Requirements: Rewrite the records from their beginning through the line containing "Viewport: 960px width, 721px", replacing "screenshot" with "screen capture" wherever it occurs and leaving all else unchanged.
━━━ The records
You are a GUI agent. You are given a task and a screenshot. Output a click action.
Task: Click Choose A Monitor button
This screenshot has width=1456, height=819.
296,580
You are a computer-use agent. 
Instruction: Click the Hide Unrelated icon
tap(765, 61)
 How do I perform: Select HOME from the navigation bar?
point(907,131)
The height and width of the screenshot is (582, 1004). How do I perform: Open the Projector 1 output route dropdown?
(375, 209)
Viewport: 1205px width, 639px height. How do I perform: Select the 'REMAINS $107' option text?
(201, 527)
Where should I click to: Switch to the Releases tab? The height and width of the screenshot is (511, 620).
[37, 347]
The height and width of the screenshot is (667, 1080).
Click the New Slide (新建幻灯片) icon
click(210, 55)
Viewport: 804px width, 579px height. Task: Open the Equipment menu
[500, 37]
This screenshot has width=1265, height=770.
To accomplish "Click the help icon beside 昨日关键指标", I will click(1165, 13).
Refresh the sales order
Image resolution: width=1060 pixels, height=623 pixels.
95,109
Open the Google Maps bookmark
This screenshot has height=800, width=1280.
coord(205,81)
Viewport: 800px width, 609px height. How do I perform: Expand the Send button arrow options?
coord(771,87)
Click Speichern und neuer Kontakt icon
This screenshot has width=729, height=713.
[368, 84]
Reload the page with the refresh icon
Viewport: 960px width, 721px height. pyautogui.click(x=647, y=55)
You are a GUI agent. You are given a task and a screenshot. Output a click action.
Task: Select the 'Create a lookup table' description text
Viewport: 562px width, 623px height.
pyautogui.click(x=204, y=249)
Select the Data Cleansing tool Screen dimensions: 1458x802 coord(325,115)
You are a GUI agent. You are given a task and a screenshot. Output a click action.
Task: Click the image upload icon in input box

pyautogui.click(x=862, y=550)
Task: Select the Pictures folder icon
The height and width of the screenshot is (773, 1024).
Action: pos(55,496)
━━━━━━
Final result:
You are a GUI agent. You are given a task and a screen capture. Output a click action.
Task: Click Choose A Monitor button
This screen capture has width=1456, height=819.
296,580
You are a computer-use agent. 
Instruction: Click the Hide Unrelated icon
tap(765, 61)
 How do I perform: Select HOME from the navigation bar?
point(907,131)
The height and width of the screen capture is (582, 1004). How do I perform: Open the Projector 1 output route dropdown?
(375, 209)
Viewport: 1205px width, 639px height. How do I perform: Select the 'REMAINS $107' option text?
(201, 527)
Where should I click to: Switch to the Releases tab? The height and width of the screen capture is (511, 620).
[37, 347]
The height and width of the screen capture is (667, 1080).
Click the New Slide (新建幻灯片) icon
click(210, 55)
Viewport: 804px width, 579px height. Task: Open the Equipment menu
[500, 37]
This screen capture has width=1265, height=770.
To accomplish "Click the help icon beside 昨日关键指标", I will click(1165, 13).
Refresh the sales order
Image resolution: width=1060 pixels, height=623 pixels.
95,109
Open the Google Maps bookmark
This screen capture has height=800, width=1280.
coord(205,81)
Viewport: 800px width, 609px height. How do I perform: Expand the Send button arrow options?
coord(771,87)
Click Speichern und neuer Kontakt icon
This screen capture has width=729, height=713.
[368, 84]
Reload the page with the refresh icon
Viewport: 960px width, 721px height. pyautogui.click(x=647, y=55)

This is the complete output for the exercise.